→ DIRECTIONS: The line holding "Contact (38, 638)" and every line after it through the end of the entries below: retype these exactly and nothing more.

→ DATA FOR THIS EXERCISE:

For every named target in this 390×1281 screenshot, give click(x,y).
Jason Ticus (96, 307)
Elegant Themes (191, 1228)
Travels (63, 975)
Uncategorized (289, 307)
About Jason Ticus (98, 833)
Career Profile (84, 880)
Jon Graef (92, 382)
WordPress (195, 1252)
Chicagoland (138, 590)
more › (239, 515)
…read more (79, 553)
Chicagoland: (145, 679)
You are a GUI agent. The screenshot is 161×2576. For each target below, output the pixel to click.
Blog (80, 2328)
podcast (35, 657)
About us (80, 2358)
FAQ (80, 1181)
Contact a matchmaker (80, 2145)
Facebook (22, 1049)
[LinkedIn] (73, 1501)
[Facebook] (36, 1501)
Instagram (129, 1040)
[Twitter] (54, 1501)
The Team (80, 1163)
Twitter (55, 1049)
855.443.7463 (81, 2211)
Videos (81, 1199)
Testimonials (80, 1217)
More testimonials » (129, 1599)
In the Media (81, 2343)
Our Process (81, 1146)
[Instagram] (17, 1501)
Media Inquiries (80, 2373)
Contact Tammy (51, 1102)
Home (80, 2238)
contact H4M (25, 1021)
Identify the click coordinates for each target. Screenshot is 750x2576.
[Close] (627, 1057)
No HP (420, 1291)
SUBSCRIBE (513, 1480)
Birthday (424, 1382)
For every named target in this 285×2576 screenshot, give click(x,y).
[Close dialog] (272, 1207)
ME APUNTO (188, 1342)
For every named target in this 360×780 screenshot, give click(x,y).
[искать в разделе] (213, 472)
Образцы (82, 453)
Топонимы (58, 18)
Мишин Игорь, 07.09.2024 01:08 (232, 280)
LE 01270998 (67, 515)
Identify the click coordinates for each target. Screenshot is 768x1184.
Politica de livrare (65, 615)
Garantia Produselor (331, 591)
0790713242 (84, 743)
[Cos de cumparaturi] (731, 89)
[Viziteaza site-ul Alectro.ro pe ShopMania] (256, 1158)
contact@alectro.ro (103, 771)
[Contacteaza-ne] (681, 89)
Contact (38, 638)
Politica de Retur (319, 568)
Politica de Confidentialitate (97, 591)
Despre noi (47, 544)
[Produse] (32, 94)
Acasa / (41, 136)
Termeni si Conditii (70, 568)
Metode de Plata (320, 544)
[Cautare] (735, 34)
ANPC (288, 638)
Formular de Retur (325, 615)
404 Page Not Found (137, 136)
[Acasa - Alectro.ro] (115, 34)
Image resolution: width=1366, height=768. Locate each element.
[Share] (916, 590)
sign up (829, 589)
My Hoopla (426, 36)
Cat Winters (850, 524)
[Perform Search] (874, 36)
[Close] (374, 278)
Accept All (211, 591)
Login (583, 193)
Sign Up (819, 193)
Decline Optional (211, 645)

→ FINISHED EXERCISE:
Contact (38, 638)
Politica de Retur (319, 568)
Politica de Confidentialitate (97, 591)
Despre noi (47, 544)
[Produse] (32, 94)
Acasa / (41, 136)
Termeni si Conditii (70, 568)
Metode de Plata (320, 544)
[Cautare] (735, 34)
ANPC (288, 638)
Formular de Retur (325, 615)
404 Page Not Found (137, 136)
[Acasa - Alectro.ro] (115, 34)
Image resolution: width=1366, height=768. Locate each element.
[Share] (916, 590)
sign up (829, 589)
My Hoopla (426, 36)
Cat Winters (850, 524)
[Perform Search] (874, 36)
[Close] (374, 278)
Accept All (211, 591)
Login (583, 193)
Sign Up (819, 193)
Decline Optional (211, 645)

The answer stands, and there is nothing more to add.